Anyone who studies fusion energy will know that the physics of fusion are easy to describe, but practical fusion engineering is exceedingly difficult. That's one reason the standing joke in the energy world is that fusion power has been 10 years away for the last 50 years.
The same could be said of "fusionism," and the modern conservative movement: theoretical treatments of the fusion of individual liberty (and free markets) with traditional or Burkean conservatism are abundant, but engineering this fusion sustainably in practical politics has always been difficult. The hot plasma of fractious intellectual sects is breaking out of the containment field. Conservative "fusionism" is forever thought to be a promising and necessary endeavor, but always seems to be out of reach and abandoned. Nowadays, fusionism is regarded as a musty relic of a bygone era. But maybe it could have its day again?
The question is newly salient in the wake of Ross Douthat's widely noticed New York Times speculations on how a "post-Trump new right" might be constituted. Douthat's premise is that the second Trump presidency marks the definitive end of previous iterations of conservatism. Douthat assumes that there is no going back to a recognizable version of pre-Trump conservatism but suggests that one of several current and conflicting vectors may emerge as the dominant factor in the post-Trump era. Among them are Silicon Valley technologism, heartland Protestant or integralist Catholic Christianity, ethno-nationalism, outright "Caesarism," foreign policy realism, a paternalistic industrial policy, and pro-natalist ideology. "Trump's unique status as a personalist vessel for incompatible ideas has postponed some of these questions," Douthat thinks.
Like any forecasting exercise, Douthat's is indeterminate, aside from his own preferences for a watery soupçon of the best face of some of his various threads, so much so that you can almost audibly hear the air coming out of the balloon by the end of the article. Largely missing from his inventory of possibilities are some hitherto core principles of conservatism over the last several generations, especially a dynamic economy driven by open markets (and trade!), and above all, individual liberty. These latter two principles are under direct attack from different vocal factions on the right today.
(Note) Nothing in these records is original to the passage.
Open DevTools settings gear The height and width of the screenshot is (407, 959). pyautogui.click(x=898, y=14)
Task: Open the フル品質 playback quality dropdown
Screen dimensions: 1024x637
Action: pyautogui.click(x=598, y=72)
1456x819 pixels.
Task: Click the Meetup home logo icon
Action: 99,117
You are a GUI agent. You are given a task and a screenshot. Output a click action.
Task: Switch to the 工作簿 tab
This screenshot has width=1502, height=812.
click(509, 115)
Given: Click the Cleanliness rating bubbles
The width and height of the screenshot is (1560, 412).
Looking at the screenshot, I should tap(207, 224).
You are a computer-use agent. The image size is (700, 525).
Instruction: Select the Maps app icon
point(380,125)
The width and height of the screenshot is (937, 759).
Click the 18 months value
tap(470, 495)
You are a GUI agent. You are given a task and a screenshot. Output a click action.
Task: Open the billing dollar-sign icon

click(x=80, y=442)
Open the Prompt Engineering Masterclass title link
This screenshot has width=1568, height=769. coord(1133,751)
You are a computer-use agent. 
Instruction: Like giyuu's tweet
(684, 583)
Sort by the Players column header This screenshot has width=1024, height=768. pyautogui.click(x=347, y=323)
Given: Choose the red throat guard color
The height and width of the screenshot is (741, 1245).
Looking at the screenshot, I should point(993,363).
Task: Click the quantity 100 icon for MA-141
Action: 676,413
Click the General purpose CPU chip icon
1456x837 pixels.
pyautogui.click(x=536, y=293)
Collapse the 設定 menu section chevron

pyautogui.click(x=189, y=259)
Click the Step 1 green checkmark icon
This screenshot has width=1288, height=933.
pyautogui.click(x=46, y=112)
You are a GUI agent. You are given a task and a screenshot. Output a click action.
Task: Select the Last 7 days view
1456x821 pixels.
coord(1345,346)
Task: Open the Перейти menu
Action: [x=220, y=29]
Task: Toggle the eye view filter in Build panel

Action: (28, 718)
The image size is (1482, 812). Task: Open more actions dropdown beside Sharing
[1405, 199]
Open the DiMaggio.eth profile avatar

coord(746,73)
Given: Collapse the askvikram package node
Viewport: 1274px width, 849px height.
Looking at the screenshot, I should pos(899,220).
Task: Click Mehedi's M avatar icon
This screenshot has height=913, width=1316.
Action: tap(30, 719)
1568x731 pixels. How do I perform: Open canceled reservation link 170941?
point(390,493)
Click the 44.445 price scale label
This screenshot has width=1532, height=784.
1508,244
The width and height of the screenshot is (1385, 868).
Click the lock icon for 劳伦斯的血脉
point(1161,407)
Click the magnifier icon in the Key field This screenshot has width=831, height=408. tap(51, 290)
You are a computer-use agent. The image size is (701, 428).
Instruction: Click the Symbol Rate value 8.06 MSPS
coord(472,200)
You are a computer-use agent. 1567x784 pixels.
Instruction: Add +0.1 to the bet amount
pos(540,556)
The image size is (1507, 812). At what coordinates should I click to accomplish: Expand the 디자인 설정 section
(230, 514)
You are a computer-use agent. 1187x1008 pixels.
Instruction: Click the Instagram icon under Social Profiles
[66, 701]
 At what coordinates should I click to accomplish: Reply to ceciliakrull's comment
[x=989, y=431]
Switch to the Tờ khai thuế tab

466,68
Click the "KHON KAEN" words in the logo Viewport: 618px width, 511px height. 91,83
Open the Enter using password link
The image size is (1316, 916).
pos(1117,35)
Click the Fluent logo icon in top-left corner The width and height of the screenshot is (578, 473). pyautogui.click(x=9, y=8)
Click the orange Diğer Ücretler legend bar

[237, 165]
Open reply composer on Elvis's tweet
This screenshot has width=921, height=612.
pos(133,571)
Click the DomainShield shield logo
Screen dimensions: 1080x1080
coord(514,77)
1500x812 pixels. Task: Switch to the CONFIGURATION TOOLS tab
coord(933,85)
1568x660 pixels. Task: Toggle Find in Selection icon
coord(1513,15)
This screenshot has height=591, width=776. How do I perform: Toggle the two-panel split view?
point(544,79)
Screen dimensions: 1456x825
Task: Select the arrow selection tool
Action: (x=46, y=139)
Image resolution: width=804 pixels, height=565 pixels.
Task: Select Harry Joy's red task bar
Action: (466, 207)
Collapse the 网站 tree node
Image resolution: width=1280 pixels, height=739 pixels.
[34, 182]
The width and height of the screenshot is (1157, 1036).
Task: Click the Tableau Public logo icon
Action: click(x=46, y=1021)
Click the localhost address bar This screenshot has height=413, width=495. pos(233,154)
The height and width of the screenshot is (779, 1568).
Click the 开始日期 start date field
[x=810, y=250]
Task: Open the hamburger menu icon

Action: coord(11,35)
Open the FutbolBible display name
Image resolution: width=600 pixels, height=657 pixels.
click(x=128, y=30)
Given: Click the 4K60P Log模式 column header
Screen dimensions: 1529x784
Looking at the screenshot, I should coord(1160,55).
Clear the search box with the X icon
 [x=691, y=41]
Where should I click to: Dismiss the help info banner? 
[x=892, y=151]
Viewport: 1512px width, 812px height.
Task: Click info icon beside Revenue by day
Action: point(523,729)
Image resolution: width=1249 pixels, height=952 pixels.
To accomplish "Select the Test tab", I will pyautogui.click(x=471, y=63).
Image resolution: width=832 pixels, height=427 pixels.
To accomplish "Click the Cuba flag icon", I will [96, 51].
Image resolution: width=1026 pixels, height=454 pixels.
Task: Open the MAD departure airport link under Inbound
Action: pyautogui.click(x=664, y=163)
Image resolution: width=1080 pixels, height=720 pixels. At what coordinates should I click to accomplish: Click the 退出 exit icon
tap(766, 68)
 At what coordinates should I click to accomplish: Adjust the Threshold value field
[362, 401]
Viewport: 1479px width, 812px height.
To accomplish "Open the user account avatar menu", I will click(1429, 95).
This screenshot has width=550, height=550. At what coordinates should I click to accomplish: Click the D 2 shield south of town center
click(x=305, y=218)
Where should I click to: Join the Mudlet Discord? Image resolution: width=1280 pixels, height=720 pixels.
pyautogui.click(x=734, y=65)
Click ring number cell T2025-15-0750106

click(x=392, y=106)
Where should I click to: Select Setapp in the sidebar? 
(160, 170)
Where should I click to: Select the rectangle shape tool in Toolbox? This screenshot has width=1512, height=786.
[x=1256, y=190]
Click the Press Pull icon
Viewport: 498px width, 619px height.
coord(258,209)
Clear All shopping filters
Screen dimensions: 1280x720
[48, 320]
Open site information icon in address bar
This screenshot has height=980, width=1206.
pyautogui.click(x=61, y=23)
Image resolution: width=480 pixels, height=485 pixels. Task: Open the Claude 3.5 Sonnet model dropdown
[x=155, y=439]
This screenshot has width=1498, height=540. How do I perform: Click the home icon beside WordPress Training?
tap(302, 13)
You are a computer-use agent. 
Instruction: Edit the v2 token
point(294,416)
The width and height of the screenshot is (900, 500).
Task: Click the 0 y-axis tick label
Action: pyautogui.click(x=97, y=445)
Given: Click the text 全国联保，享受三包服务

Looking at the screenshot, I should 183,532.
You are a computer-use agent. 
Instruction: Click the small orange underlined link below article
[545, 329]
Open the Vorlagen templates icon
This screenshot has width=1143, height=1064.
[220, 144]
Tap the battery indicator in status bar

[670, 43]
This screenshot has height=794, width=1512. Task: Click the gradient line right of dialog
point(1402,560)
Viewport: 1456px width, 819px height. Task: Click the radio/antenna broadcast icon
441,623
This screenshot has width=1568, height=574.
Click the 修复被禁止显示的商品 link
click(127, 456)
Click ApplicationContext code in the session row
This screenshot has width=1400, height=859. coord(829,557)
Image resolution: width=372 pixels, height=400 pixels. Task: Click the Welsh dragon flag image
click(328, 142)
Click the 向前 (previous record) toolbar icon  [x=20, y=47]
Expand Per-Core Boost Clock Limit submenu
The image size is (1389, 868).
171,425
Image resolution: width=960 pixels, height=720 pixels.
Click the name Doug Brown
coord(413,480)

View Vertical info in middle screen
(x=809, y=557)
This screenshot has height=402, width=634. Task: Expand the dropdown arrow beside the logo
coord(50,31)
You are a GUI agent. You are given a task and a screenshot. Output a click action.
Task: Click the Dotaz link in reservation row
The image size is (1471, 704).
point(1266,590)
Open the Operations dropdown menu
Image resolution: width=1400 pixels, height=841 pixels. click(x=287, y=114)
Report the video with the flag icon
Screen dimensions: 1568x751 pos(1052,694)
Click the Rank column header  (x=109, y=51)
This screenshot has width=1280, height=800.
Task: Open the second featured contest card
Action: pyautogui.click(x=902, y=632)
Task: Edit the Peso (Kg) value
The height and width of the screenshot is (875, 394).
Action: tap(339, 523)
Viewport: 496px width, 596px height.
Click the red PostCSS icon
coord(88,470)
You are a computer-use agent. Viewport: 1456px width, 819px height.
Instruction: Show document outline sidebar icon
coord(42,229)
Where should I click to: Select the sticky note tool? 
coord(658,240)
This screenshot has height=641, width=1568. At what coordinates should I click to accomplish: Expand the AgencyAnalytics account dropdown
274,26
A new "new right" comes along roughly every other decade, so the exercise is neither frivolous nor untimely. While Douthat is correct that much is up for grabs at the moment, some aspects of the emanations and penumbras of Trumpist conservatism resemble a version of a long-ago "new right," and as such, we have come full circle. The remedy for the confused, uncertain conservatism of the immediate postwar years turned out to be fusionism, and perhaps it is worth recalling the full cycle for clues about how conservatism matches permanent principles to changing circumstances.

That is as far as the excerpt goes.